Now, I haven’t been an LC-MS Lutheran for very long. Not even two years now. But it doesn’t — or, rather, it shouldn’t — take a genius to realize what makes us Lutheran is not simply slapping that label on ourselves, but adhering and accepting our Lutheran confessions. Yet, it seems that some in our synod have forgotten that “concord” — that not-so-fancy word for “unity” — is built upon the sharing of these beliefs and confessions, not on our willingness and ability to hold hands, fake a smile, and turn a blind eye when a fellow Lutheran preaches something out of sync with those confessions.
The LC-MS supposedly lives by the phrases: Witness, Mercy, Life Together.
These phrases — Witness, Mercy, Life Together — illustrate how the church lives and works together to proclaim the Gospel and to provide for our brothers and sisters in Christ in our congregations, communities and throughout the world. And in all we do, Christ is at the center, leading us, sustaining us, keeping us focused on our mission. This will never change.
FiveTwo, though, is quite blatantly shoving Christ away from the center and telling everyone that it is us – you and me – who are the sacraments, the means by which people receive salvation in Christ. Jesus is still there, but now he’s shoved in between the lines of the “look at me, look at me” message. And yet the LC-MS, which claims “Christ is at the center” and “This will never change”, has decided it can change, and when it does it’s best not to make a fuss over it. Because we can’t let there be any indication that we are not “working together”, even if that together-ness is nothing but a ruse.

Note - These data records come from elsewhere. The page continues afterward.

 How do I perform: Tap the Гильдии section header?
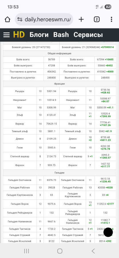tap(59, 173)
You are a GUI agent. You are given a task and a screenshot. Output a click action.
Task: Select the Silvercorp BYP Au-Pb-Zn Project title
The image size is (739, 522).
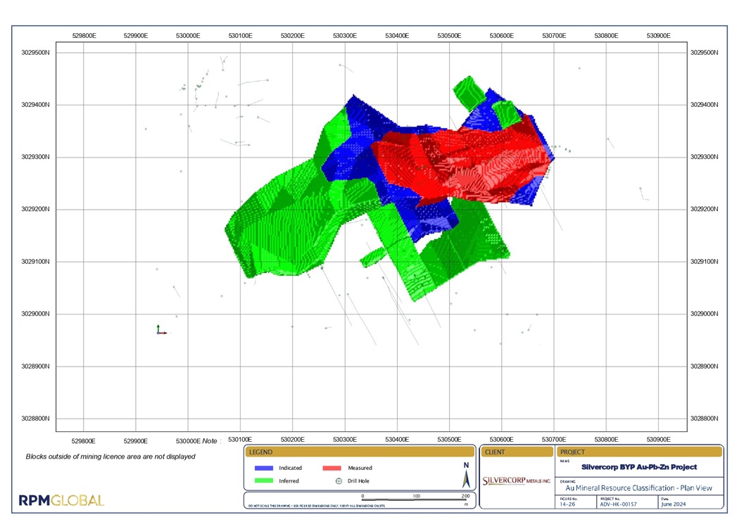pos(638,466)
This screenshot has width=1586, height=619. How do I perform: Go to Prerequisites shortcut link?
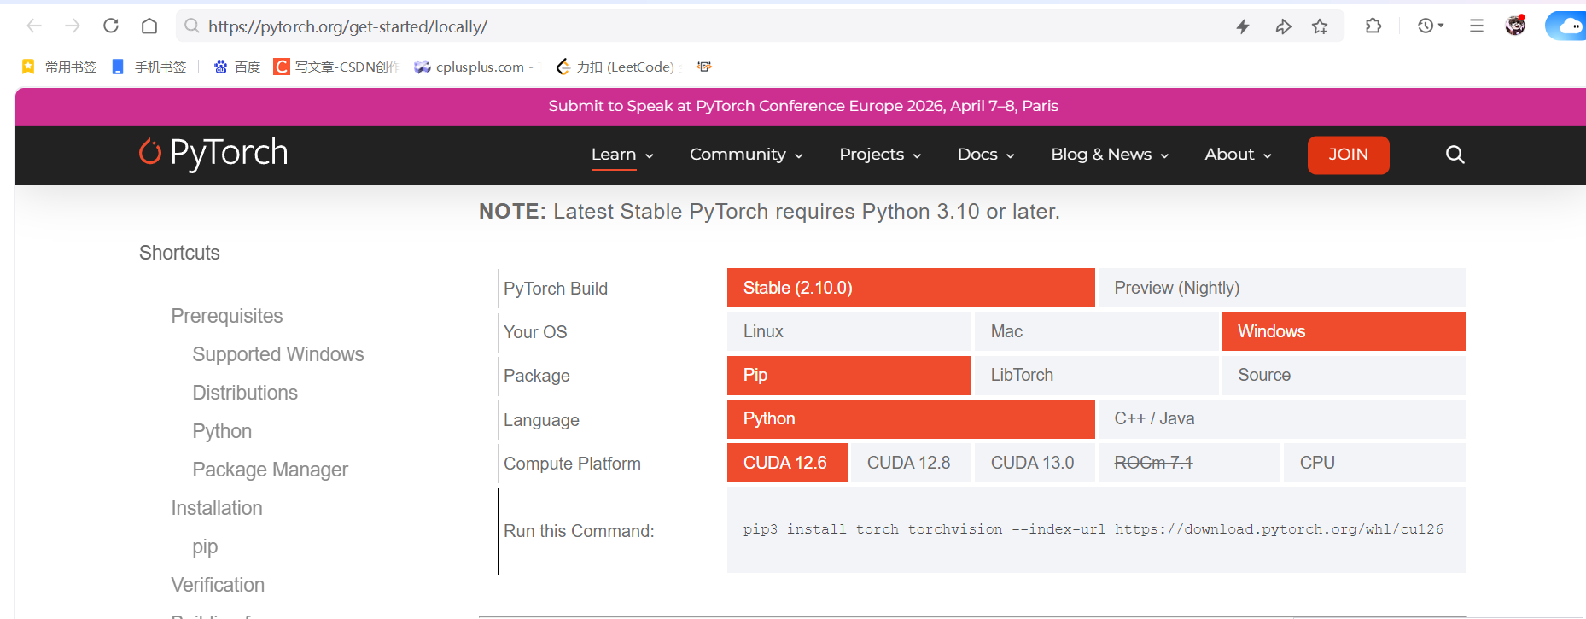coord(227,316)
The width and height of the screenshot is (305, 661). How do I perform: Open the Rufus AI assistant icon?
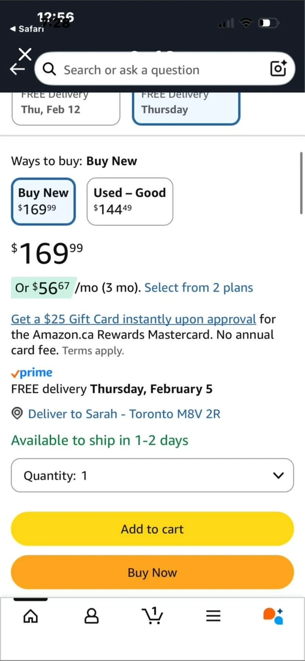click(273, 616)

If our synod leadership doesn’t step up and address this soon, they might want to reconsider changing our slogan. May I suggest: “LC-MS — our doctrinal welcome mat is clean, because we sweep all the dirt under the rug.”
What Can We Do?
Whether you’re clergy or laity, get off your duff. Seriously. Don’t just look at this situation and decide “oh, that’s too big for little old me” or “meh, I’m just over here in my small congregation in the middle of nowhere and this isn’t my problem”. We shouldn’t be so willing to let heterodoxy or heresy infiltrate our church bodies. We have fellow brothers and sisters in Christ who have found refuge in our Lutheran churches after years of being broken by false teachers. They see what is happening, and they recognize it, because they’ve seen these same messages, movements and ministries affect their past churches. Souls are at stake, quite literally. False teaching is harmful. Heterodoxy is damaging. We don’t need to accept this as “just how it is now”, and we shouldn’t accept this as “someone else’s fight”.

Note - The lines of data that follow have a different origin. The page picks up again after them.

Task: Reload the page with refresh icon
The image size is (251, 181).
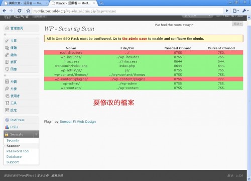Action: (x=20, y=11)
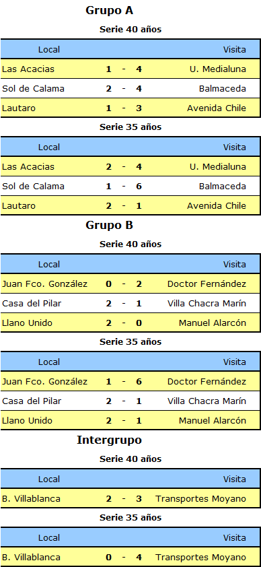Select Doctor Fernández in Grupo B Serie 40

(207, 284)
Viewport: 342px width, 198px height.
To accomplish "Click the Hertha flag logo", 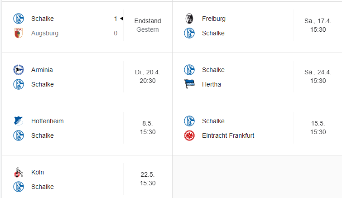I will (x=189, y=84).
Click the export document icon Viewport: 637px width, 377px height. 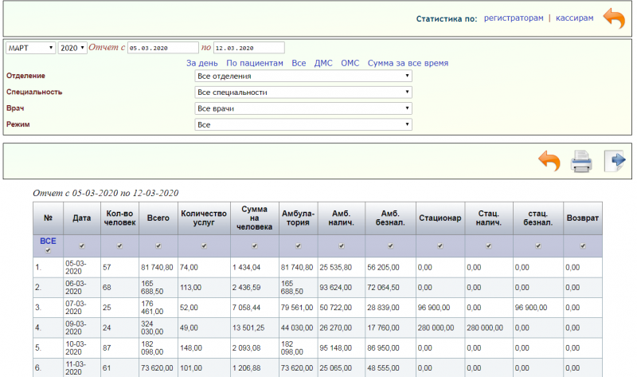(615, 162)
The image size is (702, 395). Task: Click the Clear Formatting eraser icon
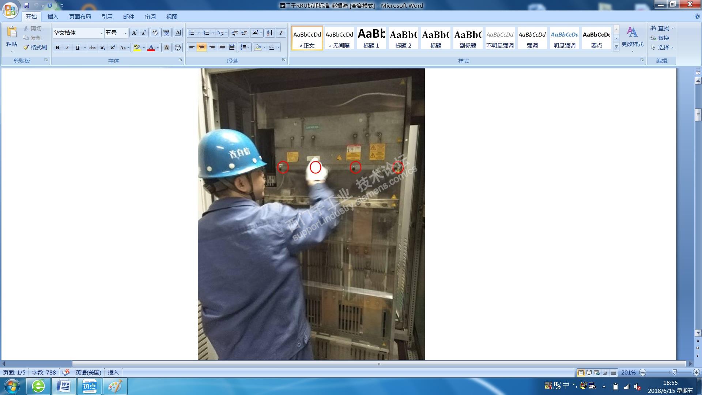155,33
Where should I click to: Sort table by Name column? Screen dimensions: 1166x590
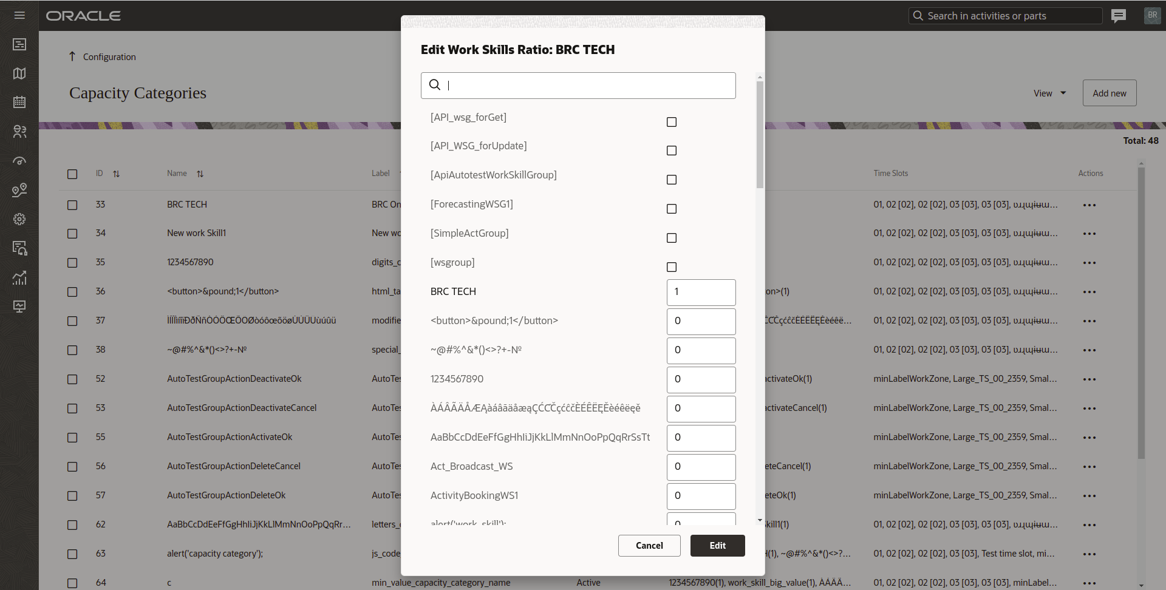pyautogui.click(x=200, y=174)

Writing letters. Sending emails. Leaving comments on social media. These are great things to do, but as we’ve seen these can be ignored, deleted and even blocked from happening. Making phone calls is better — harder, I know, I hate calling people on the phone, but also harder to be dismissed and ignored. Beyond that, talk to others in the synod – laity and clergy alike. Build awareness about this situation. Rally. Brush up on our confessions, know what we believe and why. Ask questions. And above all, pray.
We have many obstacles before us here, but we have an opportunity to fight this and push back and protect our confessions and our synod from being overrun, distorted, and mangled.
Wait… obstacles… opportunity. That sounds familiar… Am I a sacramental entrepreneur after all?